BMC Health Serv Res. 2026 Jul 18. doi: 10.1186/s12913-026-15127-4. Online ahead of print.
ABSTRACT
INTRODUCTION: Kenya introduced the Managed Equipment Services (MES) model in 2015 as a seven-year national contract to address significant gaps in access to hemodialysis, which had previously been available in fewer than ten public hospitals. The MES aimed to expand hemodialysis capacity by centralizing procurement, standardizing equipment, and ensuring maintenance across all 47 counties. This study provides the first national evaluation of hemodialysis performance under the MES model.
METHODS: We conducted a multi-year retrospective analysis of 54 public hospitals equipped through the MES, six years after implementation, using data from the MES contract, the MES final survey, NHIF reimbursement schedules, and the 2019 Population Census. Hemodialysis system performance was assessed across four domains, including capacity, utilization, reporting accuracy, and cost efficiency, using descriptive statistics, time series trends, and discrepancy analysis.

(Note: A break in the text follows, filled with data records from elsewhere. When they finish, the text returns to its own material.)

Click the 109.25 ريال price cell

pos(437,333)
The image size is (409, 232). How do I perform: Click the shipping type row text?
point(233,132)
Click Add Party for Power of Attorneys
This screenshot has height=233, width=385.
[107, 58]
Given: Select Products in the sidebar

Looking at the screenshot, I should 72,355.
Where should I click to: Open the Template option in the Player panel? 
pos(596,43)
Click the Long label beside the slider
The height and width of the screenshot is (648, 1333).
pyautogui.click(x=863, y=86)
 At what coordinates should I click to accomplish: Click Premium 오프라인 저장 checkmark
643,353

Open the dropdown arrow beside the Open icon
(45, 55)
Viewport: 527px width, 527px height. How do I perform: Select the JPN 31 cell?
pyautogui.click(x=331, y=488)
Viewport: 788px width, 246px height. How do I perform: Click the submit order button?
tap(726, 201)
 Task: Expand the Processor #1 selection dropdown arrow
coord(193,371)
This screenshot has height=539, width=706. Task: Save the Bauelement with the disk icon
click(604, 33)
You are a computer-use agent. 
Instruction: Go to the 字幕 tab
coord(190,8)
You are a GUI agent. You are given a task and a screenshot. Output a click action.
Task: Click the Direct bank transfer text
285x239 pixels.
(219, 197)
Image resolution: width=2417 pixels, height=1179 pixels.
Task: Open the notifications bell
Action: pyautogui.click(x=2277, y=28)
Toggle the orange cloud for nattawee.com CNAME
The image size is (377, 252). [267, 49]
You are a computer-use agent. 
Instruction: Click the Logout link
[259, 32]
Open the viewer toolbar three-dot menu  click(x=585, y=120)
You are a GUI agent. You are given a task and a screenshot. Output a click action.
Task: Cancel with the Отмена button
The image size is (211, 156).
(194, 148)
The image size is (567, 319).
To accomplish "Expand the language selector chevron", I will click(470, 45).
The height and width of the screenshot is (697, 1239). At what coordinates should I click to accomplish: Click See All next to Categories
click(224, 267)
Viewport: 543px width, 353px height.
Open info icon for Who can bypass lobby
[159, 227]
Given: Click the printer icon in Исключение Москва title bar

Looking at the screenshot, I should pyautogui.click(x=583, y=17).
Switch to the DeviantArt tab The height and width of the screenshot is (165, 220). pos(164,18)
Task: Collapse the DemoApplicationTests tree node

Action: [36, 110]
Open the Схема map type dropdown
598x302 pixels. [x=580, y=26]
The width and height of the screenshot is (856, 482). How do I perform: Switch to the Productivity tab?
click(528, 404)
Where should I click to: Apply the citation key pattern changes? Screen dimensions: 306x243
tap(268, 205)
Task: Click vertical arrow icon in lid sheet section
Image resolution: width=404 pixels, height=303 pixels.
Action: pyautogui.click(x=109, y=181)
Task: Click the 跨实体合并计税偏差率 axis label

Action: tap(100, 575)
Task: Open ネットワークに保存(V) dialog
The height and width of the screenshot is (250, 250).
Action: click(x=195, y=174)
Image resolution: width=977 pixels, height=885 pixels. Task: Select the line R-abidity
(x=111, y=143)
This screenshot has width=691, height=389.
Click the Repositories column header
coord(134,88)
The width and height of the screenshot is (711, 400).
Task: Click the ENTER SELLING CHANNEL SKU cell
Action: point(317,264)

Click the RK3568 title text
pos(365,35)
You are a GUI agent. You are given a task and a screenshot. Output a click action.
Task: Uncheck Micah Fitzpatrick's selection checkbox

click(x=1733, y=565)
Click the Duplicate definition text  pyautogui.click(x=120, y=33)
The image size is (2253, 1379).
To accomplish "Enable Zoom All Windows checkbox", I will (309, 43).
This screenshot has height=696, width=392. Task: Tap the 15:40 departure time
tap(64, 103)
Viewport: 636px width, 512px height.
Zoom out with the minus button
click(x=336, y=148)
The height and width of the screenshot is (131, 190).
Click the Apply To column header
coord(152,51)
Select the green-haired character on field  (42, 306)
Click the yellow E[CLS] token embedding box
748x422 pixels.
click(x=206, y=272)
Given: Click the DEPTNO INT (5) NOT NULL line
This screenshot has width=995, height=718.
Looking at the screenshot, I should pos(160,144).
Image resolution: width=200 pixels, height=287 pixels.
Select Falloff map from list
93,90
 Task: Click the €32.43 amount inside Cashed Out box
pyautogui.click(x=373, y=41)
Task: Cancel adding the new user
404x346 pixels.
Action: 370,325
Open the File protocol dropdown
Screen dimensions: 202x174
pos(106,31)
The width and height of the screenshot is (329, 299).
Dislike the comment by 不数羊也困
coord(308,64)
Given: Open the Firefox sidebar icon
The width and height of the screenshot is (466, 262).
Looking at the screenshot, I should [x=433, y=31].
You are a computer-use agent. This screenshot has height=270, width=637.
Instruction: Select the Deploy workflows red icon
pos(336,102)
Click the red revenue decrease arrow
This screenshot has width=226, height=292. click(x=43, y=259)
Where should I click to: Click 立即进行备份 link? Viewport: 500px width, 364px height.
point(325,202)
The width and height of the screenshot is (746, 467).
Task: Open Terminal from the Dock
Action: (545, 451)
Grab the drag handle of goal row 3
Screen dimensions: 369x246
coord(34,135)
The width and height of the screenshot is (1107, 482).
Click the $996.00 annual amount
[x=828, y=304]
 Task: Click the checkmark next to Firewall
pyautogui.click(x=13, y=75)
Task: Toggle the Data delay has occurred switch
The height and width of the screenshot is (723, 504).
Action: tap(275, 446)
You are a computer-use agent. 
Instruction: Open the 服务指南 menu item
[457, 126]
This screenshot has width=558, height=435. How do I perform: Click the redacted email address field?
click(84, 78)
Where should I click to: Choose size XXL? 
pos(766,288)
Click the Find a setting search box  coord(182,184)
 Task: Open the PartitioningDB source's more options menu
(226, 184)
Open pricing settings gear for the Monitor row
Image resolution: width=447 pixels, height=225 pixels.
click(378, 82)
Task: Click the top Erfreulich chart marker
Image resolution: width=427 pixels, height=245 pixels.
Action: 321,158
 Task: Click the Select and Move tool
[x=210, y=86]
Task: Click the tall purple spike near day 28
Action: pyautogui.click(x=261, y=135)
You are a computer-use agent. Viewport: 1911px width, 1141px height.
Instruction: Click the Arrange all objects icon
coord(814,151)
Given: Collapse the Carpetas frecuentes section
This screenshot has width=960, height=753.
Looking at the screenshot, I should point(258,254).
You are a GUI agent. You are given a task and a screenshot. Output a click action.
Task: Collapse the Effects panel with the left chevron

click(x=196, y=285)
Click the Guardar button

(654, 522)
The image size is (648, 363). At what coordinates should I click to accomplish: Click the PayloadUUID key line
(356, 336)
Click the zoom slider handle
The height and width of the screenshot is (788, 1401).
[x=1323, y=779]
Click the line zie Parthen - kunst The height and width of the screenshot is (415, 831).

RESULTS: A total of 54 hemodialysis centers equipped with 305 machines were established across all 47 counties, resulting in national densities of 1.14 centers and 6.41 machines per million people. Machine density varied more than 30-fold across counties. Between June 2015 and April 2021, 392,497 hemodialysis sessions were conducted, with monthly utilization increasing by 376%, from 2,100 sessions in June 2015 to 10,173 in April 2021. Time-series regression showed a significant upward trend (+75.5 sessions per month, R2 = 0.721), with significant effects of year (F = 258.42, p < 0.001) and calendar month (F = 5.00, p < 0.001), and two periods of acceleration in June 2016 and January 2020. Facility throughput ranged from 217 to 79,202 sessions, and 63% of hospitals operated at less than 50% of their machine capacity. Machine-logged session counts exceeded register-based counts by more than 30% in 79% of hospitals, with a mean absolute percentage error of 180.41%. County-level utilization ranged from 89 to 4,363 sessions per million people, a 49-fold difference. The MES program reached breakeven in month 70, with a projected return on investment of 19.76% by month 84.
CONCLUSION: The MES significantly increased Kenya’s public hemodialysis capacity and supported rapid nationwide growth in service use. However, disparities in geography, facilities, and documentation persisted, with many hospitals operating below capacity and inconsistent reporting. Although the program broke even financially and had a positive return on investment, facility performance varied widely. These results show that expanding infrastructure alone was not enough to achieve equity or efficient hemodialysis service delivery, highlighting the need to improve staffing, data quality, and system coordination to make the most of future renal care investments.